Laparoscopic hysterectomy is a minimally invasive surgical procedure to remove the uterus. For some women, the ovaries are not removed when undergoing a hysterectomy. If the ovaries stay inside, the woman does not need to take any hormones after the minimally invasive surgery and she does not have hot flashes. Some women have their ovaries removed because they have an abnormal growth on their ovary or due to some reasons.
Laparoscopic hysterectomy requires only a few small incisions or minimally invasive, compared to a traditional abdominal hysterectomy which is done through a 3 to 6-inch incision. As a result, there is less blood loss, less scarring and less post-operative pain. A laparoscopic hysterectomy usually requires 1 to 2-day hospital stay, whereas an abdominal hysterectomy requires a 3 to 4-day hospital stay. The recovery period for this laparoscopic procedure is 7-10 days, compared to 4-6 weeks after an abdominal hysterectomy.
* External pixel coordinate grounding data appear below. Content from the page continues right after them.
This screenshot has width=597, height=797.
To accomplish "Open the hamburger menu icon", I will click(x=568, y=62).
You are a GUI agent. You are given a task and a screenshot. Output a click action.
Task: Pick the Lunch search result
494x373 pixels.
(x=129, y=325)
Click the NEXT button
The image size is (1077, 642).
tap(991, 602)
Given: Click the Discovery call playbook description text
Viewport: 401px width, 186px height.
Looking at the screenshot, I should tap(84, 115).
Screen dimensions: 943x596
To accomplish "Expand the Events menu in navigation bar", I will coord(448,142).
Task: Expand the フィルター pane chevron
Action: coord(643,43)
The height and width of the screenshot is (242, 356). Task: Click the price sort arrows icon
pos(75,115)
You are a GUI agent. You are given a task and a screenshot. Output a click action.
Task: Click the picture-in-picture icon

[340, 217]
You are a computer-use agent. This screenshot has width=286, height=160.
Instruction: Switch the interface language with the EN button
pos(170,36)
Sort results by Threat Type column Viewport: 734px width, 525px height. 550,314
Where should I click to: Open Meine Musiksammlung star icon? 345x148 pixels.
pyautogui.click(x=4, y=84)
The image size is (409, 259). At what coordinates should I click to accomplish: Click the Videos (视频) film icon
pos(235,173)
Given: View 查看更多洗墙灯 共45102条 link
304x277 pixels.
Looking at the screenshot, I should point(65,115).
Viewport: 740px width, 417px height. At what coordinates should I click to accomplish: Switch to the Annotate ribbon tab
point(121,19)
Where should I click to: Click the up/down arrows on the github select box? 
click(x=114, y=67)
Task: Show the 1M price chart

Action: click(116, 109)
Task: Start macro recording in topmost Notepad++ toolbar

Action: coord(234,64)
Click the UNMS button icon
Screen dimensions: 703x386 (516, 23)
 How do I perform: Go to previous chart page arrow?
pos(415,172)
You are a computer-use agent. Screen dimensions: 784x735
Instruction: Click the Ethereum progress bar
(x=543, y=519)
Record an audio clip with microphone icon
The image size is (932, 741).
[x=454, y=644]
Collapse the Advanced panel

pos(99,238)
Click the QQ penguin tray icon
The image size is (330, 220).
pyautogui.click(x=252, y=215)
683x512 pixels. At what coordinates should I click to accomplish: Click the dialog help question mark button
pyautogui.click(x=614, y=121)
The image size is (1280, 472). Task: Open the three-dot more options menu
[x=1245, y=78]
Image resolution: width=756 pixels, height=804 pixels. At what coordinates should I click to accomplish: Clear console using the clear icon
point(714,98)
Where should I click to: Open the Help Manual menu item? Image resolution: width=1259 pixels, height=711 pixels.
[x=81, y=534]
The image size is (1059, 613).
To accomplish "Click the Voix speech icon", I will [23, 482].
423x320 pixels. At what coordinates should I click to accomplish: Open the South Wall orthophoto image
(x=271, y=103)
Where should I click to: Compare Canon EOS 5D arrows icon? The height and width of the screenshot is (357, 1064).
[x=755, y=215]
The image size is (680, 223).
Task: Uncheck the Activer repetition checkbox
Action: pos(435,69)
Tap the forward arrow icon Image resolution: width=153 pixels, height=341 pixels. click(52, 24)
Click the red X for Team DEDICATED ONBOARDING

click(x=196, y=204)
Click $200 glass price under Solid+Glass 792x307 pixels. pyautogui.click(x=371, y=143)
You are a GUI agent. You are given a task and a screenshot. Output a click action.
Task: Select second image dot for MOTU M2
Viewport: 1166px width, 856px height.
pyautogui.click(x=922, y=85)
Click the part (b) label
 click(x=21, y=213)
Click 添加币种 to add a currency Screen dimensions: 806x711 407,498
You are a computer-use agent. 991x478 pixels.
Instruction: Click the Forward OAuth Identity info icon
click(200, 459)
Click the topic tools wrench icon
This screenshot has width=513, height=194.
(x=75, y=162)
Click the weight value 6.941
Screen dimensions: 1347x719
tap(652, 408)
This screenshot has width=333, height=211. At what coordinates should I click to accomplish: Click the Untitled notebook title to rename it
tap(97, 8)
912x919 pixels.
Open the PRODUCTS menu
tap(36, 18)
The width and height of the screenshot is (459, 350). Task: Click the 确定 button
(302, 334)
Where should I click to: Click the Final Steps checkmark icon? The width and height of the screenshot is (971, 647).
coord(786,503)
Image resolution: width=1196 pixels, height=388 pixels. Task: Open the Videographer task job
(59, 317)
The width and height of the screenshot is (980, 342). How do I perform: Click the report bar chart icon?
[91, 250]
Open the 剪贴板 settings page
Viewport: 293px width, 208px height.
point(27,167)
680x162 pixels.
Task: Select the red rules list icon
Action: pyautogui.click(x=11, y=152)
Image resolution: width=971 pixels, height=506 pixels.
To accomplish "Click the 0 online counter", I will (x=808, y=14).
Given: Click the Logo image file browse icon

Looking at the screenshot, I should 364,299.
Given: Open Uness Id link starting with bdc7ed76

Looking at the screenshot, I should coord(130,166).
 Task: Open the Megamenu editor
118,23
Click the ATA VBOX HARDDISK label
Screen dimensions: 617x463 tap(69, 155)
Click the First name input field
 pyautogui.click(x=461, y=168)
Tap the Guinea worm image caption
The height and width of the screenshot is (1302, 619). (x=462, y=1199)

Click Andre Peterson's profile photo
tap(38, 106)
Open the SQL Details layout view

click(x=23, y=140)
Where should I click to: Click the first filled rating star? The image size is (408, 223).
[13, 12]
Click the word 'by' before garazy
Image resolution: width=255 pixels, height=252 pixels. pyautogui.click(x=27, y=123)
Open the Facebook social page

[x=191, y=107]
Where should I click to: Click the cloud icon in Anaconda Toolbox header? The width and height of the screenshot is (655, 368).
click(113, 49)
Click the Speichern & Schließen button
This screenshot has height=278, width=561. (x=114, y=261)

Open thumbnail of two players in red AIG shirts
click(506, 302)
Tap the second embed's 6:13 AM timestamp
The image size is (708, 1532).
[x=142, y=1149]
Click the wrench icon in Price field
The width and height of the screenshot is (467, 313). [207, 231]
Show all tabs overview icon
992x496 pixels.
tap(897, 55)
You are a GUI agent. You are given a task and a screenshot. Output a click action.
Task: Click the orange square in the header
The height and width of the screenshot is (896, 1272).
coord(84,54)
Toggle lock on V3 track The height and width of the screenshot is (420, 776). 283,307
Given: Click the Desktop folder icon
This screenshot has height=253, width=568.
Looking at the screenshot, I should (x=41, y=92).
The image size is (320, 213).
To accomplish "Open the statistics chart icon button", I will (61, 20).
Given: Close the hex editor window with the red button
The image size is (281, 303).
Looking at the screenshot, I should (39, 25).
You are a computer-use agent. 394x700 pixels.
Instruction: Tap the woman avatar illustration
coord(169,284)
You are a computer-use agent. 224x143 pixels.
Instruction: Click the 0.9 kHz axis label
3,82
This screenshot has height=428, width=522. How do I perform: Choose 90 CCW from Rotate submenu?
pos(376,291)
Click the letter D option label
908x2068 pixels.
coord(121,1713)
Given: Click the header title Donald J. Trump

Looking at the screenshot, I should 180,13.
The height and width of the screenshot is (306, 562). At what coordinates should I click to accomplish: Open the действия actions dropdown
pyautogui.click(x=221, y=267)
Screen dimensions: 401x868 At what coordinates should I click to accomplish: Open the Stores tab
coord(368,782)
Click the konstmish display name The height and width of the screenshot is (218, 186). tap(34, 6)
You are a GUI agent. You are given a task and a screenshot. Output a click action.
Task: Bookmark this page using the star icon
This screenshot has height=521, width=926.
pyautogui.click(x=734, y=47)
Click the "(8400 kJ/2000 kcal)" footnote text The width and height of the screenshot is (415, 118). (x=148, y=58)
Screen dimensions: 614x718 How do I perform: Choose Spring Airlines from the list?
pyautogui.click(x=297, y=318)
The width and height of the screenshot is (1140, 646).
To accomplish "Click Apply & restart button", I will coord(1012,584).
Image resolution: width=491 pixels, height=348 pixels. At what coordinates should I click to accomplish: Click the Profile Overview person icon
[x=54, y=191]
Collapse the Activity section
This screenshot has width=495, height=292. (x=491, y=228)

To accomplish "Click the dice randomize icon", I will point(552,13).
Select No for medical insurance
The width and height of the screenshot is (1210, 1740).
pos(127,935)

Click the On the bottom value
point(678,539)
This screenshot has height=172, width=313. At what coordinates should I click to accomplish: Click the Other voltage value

The risks of blood loss and infection are lower with laparoscopic hysterectomy than with an abdominal hysterectomy. In experienced hands, a laparoscopic hysterectomy takes about the same length of time as an abdominal hysterectomy and involves no greater risk for minimally invasive.
Likewise, laparoscopic myomectomy needs a few small incisions. The procedure can take one to three hours, depending on the number, size, and depth of the fibroids within the muscle wall. Following laparoscopic myomectomy, many women are able to leave the hospital the next day, although a two-night stay may be necessary. Because the incisions are small, recuperation usually involves minimal discomfort. After laparoscopic myomectomy, women usually return to normal activity within 7-10 days.
During this procedure, a laparoscope (a thin fibre-optic device that transmits light and a video image) is inserted through a small incision (minimally invasive), usually in the navel, to view the uterus. Carbon dioxide gas (13-15 mmHg) is used to fill the abdomen and lift it away from the internal organs, giving the surgeon a better view for the procedure.
The 3-D high-definition image from the camera attached to the end of the laparoscope is seen on a video monitor. Two or three small (5 mm) incisions are made below the pubic hairline and instruments are inserted through minimally invasive these incisions to perform the surgery. The fibroids are detached from the uterus and removed. Following, the openings in the uterus are stitched closed with the use of specially designed tools.
“Even though the surgical processes of the latest 3D technology are similar to those of previous-generation 2D laparoscopic surgical treatments, the new tool provides ‘BEST’: Better vision, Easier and safer operation and Shorter operating Time,” concluded Prof.Dr.Sawaek.